Magnetorotational instability in Taylor-Couette flows between cylinders with finite electrical conductivity

The nonaxisymmetric azimuthal magnetorotational instability is studied for hydromagnetic Taylor-Couette flows between cylinders of finite electrical conductivity. We find that the magnetic Prandtl number Pm determines whether perfectly conducting or insulating boundary conditions lead to lower Hartmann numbers for the onset of instability. Regardless of the imposed rotation profile, for small Pm the solutions for perfectly conducting cylinders become unstable for weaker magnetic fields than the solutions for insulating cylinders. The critical Hartmann and Reynolds numbers form monotonic functions of the ratio sigma of the electrical conductivities of the cylinders and the fluid, such that sigma = O(10) provides a very good approximation to perfectly conducting cylinders, and sigma = O(0.1) a very good approximation to insulating cylinders.

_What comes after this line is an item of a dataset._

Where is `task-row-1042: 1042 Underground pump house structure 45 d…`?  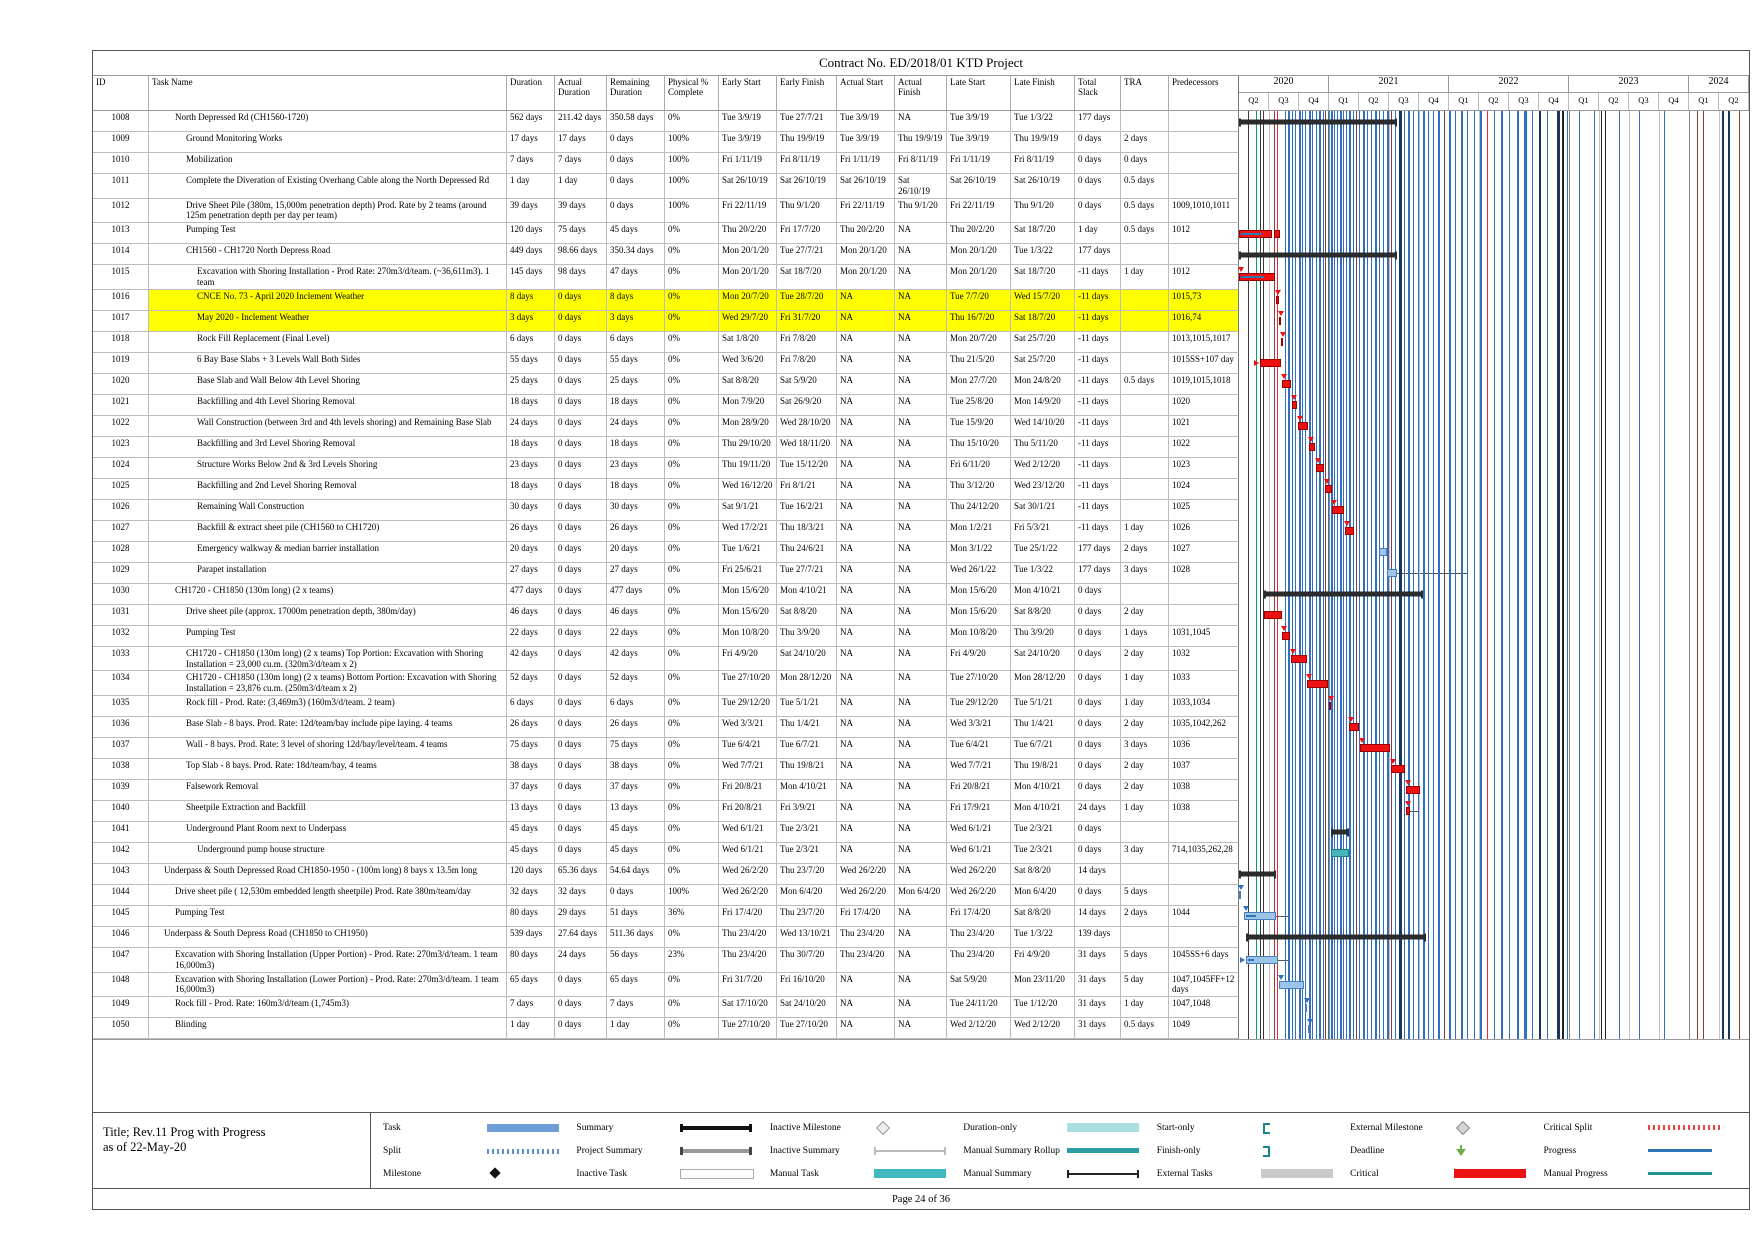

These results are of particular relevance for the super-rotating case where the outer cylinder rotates faster than the inner one; in this case the critical onset values are substantially different for perfectly conducting versus insulating boundary conditions. An experimental realization of the super-rotating instability, with liquid sodium as the fluid and cylinders made of copper, would require an electric current of at least 33.5 kA running along the central axis.